Questions: Overfitting, Underfitting, and Model Capacity
5 questions to test your understanding
Score: 0 / 5
Question 1 Multiple Choice
A neural network achieves 99% accuracy on training data but only 61% accuracy on the held-out validation set. Which condition does this describe, and what is the most appropriate remedy?
AUnderfitting; increase model depth or add more input features
BOverfitting; the model has memorized training noise — apply regularization, dropout, or gather more training data
CUnderfitting; the training set is too small to represent the problem
DOverfitting; reduce training time by stopping after fewer gradient steps regardless of validation trend
The large train-validation gap (99% vs 61%) is the classic signature of overfitting: the model has learned the specific noise and idiosyncrasies of the training set rather than the generalizable pattern. The fix targets capacity versus data: add more training data (so there is less room for noise to dominate), apply regularization (constrain weights), or use dropout (prevent co-adaptation of neurons). Simply stopping early (option D) can help but is incomplete — the core issue is model capacity relative to data.
Question 2 Multiple Choice
While training a model, you plot training loss and validation loss over epochs. Training loss decreases steadily throughout; validation loss decreases for the first 30 epochs, then starts rising. What does this pattern indicate?
AUnderfitting — the model cannot learn the training data and is struggling
BIdeal convergence — both losses will eventually meet at a low value if training continues
CThe onset of overfitting — after epoch 30 the model begins memorizing noise, harming generalization
DA bug in validation loss calculation — valid loss cannot rise if training loss is still falling
This divergence pattern is the definitive signature of overfitting in progress. Up to epoch 30, the model is extracting real patterns that generalize — both losses improve. After that, the model is fitting the noise unique to the training set; training loss keeps dropping (better memorization) while validation loss rises (worse generalization). Epoch 30 is the sweet spot — the point of best generalization before memorization dominates. Techniques like early stopping use exactly this signal.
Question 3 True / False
A model that achieves low training error and low validation error, with a small gap between them, has achieved well-matched capacity for the problem.
TTrue
FFalse
Answer: True
Low and similar errors on both training and validation data indicate the model has learned patterns that generalize: it neither memorizes noise (which would inflate the train-validation gap) nor oversimplifies (which would leave both errors high). This is the diagnostic target — the training-validation gap is the key signal for diagnosing capacity problems.
Question 4 True / False
A model with very high training error is almost certainly overfitting the training data.
TTrue
FFalse
Answer: False
High training error indicates underfitting — the model cannot capture patterns even in the data it was trained on. Overfitting requires the opposite: the model fits the training data very well (low training error) but fails to generalize (high validation error). The confusion arises because both are 'failure modes,' but they point in opposite directions: overfitting is too much capacity, underfitting is too little. The distinction is critical because they call for opposite remedies.
Question 5 Short Answer
Why does achieving low training error fail as a sufficient criterion for evaluating a machine learning model?
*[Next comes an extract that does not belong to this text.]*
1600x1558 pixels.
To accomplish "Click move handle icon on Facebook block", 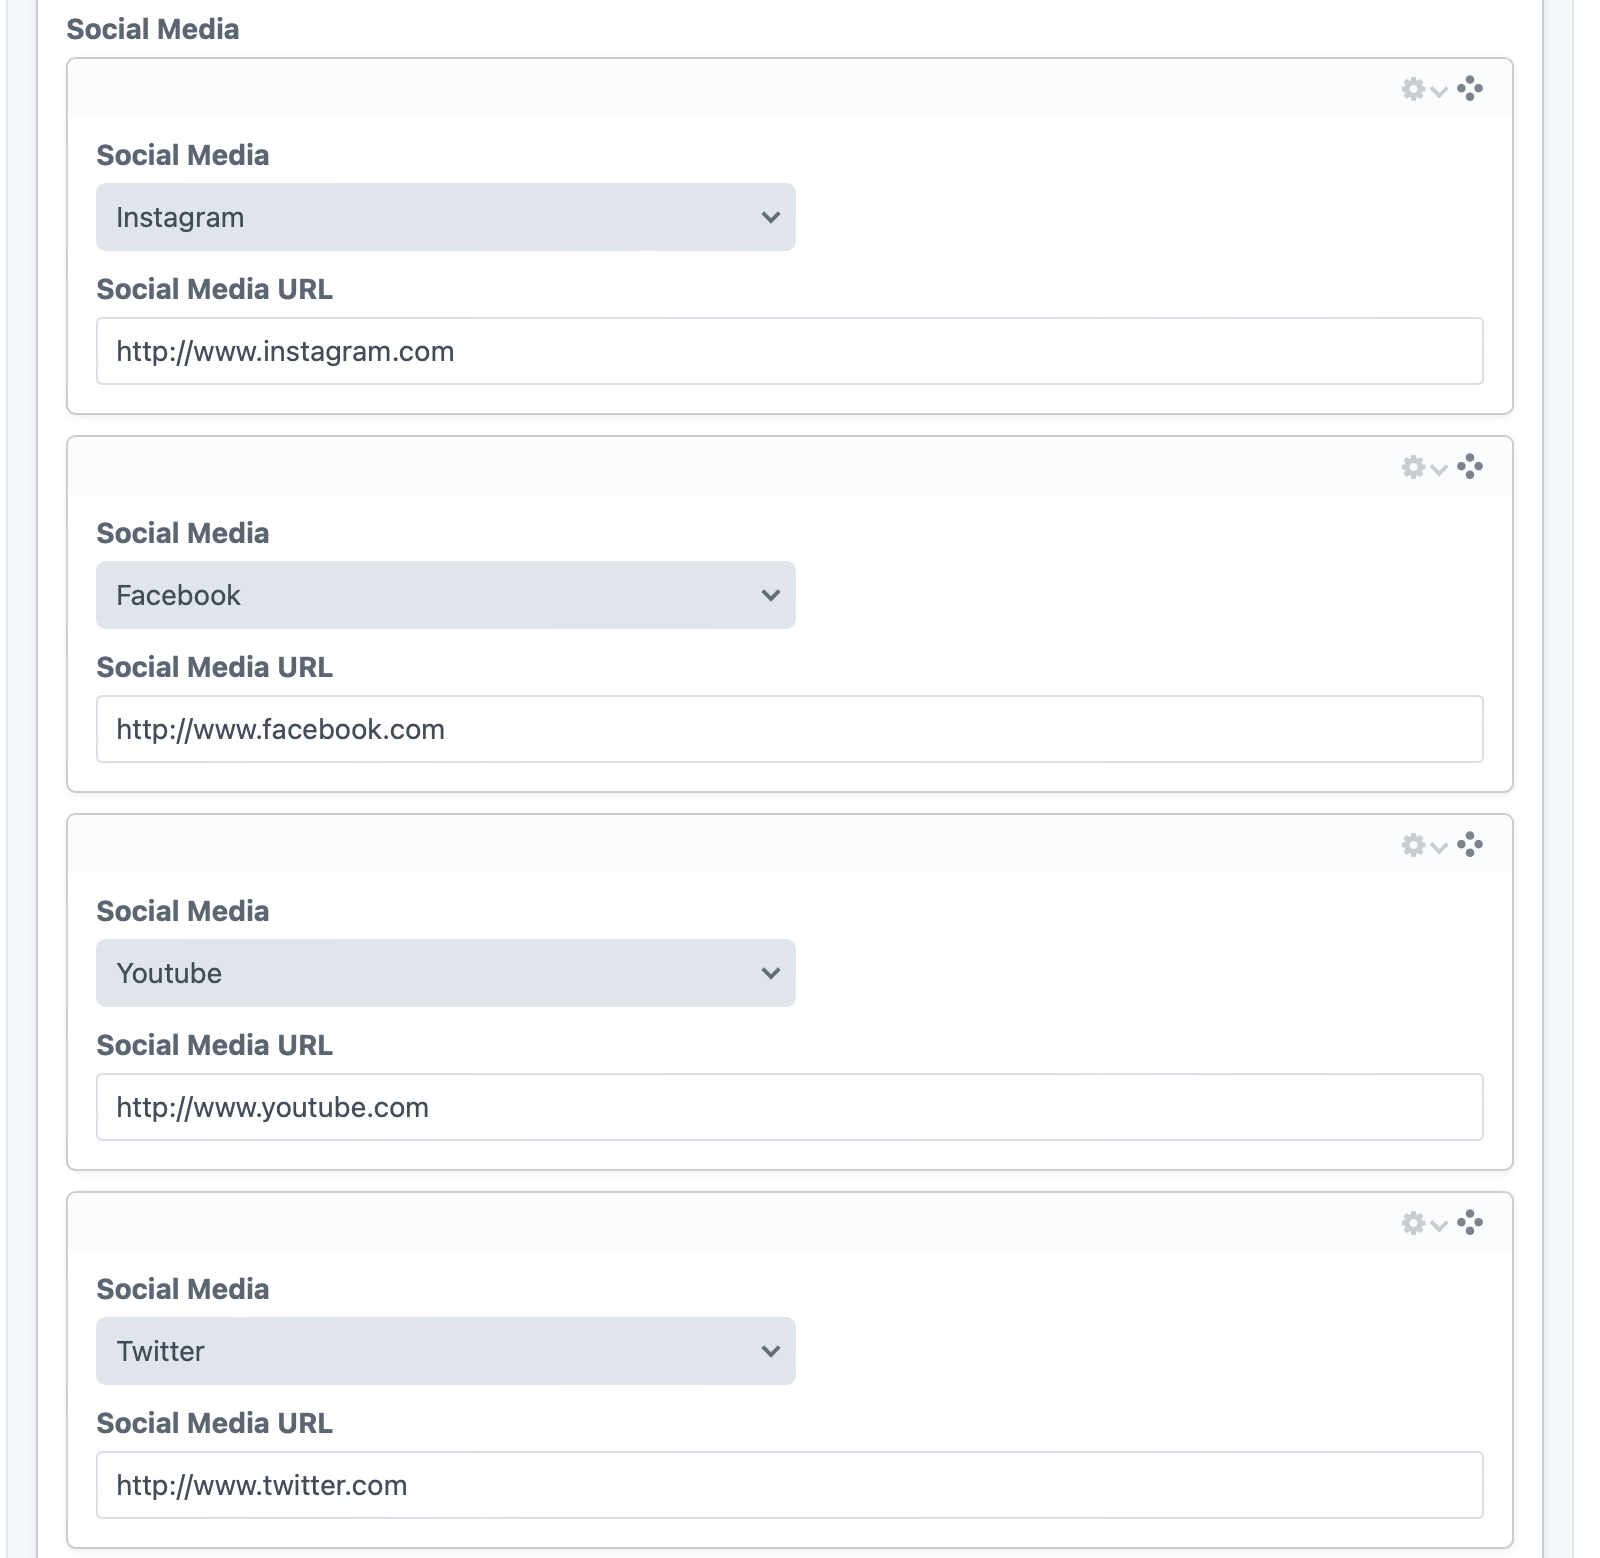I will (x=1470, y=467).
Think about your answer, then reveal below.
Model answer: Low training error can be achieved by memorizing the training data rather than learning the underlying pattern. A sufficiently complex model can fit any finite dataset perfectly — including its noise and measurement artifacts — while making nonsensical predictions on new data. Validation error on held-out data is required because it exposes whether the model generalizes: a model that truly learned the pattern will perform well on examples it has never seen, while a memorized model will not.
This is the fundamental distinction between memorization and generalization. The entire discipline of model evaluation exists because training performance is a necessary but wildly insufficient indicator of real-world performance. Every production ML workflow requires a held-out test set precisely because training performance tells you how well the model knows the training set, not how well it understands the problem.